Furthermore, the failure to allege the theft under Sec. 31.03(b)(2) when the evidence establishes that type of theft does not give adequate notice to the accused of the offense for which he is charged. More importantly to allow the prosecution of cases involving the transfer of stolen property under Sec. 31.03(b)(1) creates the possibility that an innocent person could be convicted of theft. A good faith purchaser of property, not knowing that the property was stolen, would be knowingly and intentionally exercising control over property with the intent to deprive the owner of the property without the owner's effective consent. To avoid such a possibility Sec. 31.03(b)(2) requires that the accused know that the property was stolen by another. We, therefore, conclude that if a theft is alleged under Sec. 31.03(b)(1) the State must establish that the defendant was involved in the initial appropriation from the owner. Thus if the State proves only the transfer of stolen property but alleges theft under Sec. 31.03(b)(1), the conviction must be reversed.

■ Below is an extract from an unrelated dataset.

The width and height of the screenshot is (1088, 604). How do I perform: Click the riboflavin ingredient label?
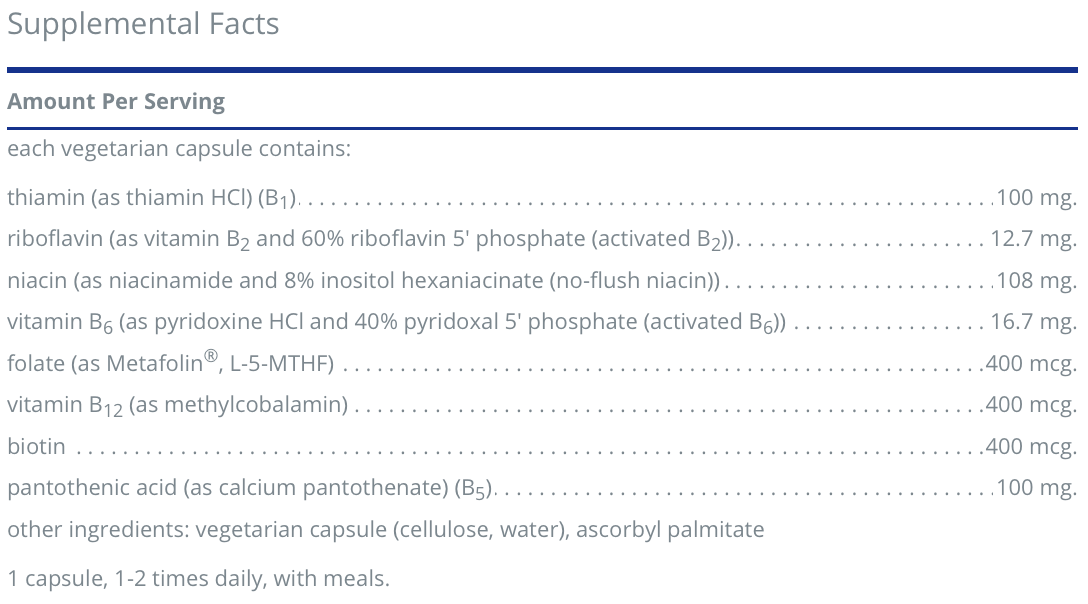tap(372, 239)
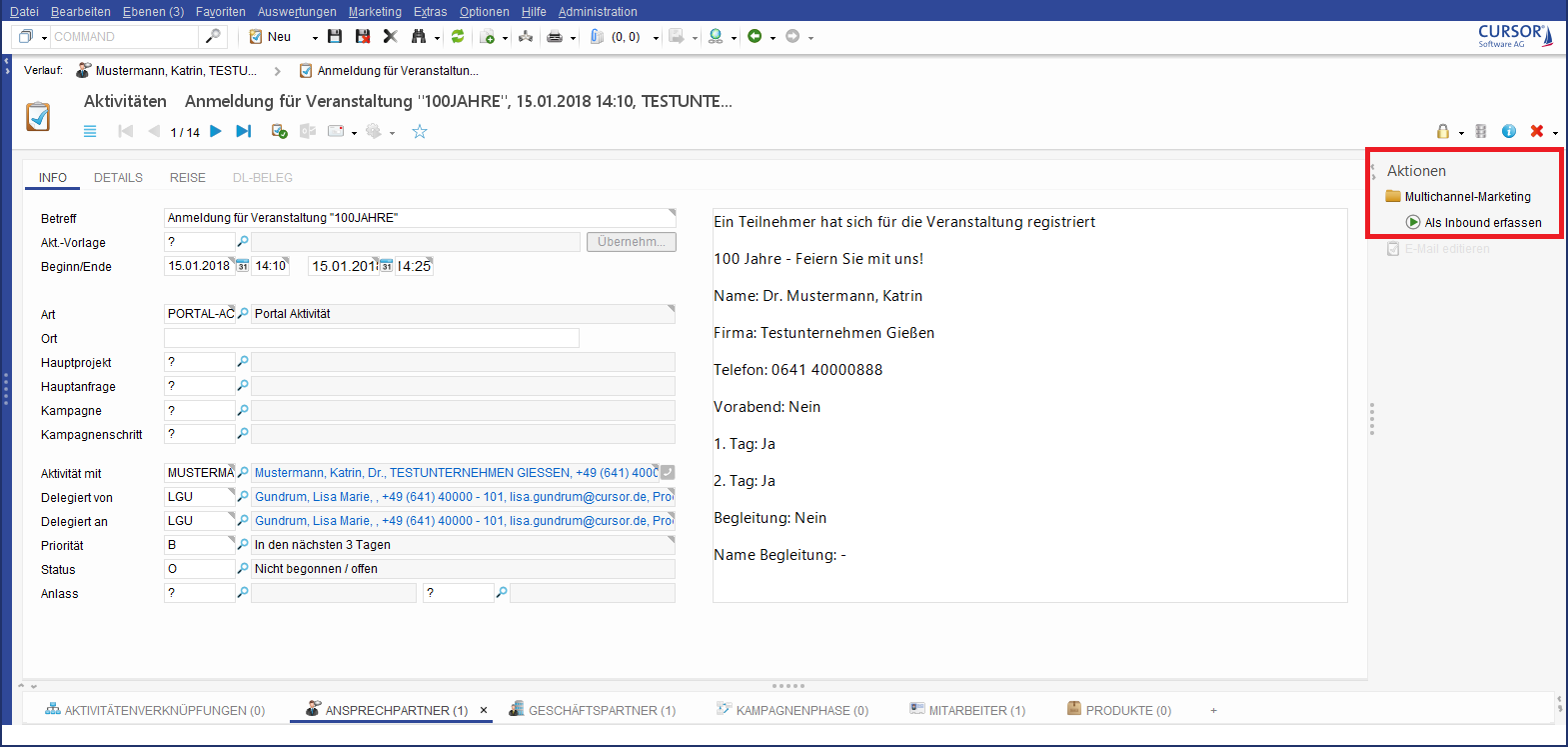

In the case at bar the indictment alleges an offense under Sec. 31.03(b)(1); however, the evidence establishes only a transfer of stolen property and the evidence fails to show that the appellant was involved in the initial appropriation from the owner.

The judgment is reversed and the cause remanded.

ODOM, Judge, concurring.

I concur in the majority's reasoning and conclusion that the evidence presented at trial is insufficient to show appellant committed *888 theft under V.T.C.A., Penal Code Sec. 31.03(a) and (b)(1) as alleged in the indictment. I cannot agree, however, that this conclusion supports the disposition of reversal and remand.

Under the evidence presented the only verdict a jury could properly have returned was not guilty to the indictment. Under Burks v. United States, 437 U.S. 1, 98 S. Ct. 2141, 57 L. Ed. 2d 1 (1978) and Greene v. Massey, 437 U.S. 19, 98 S. Ct. 2151, 57 L. Ed. 2d 15, the proper disposition of this appeal is to order entry of a judgment of acquittal.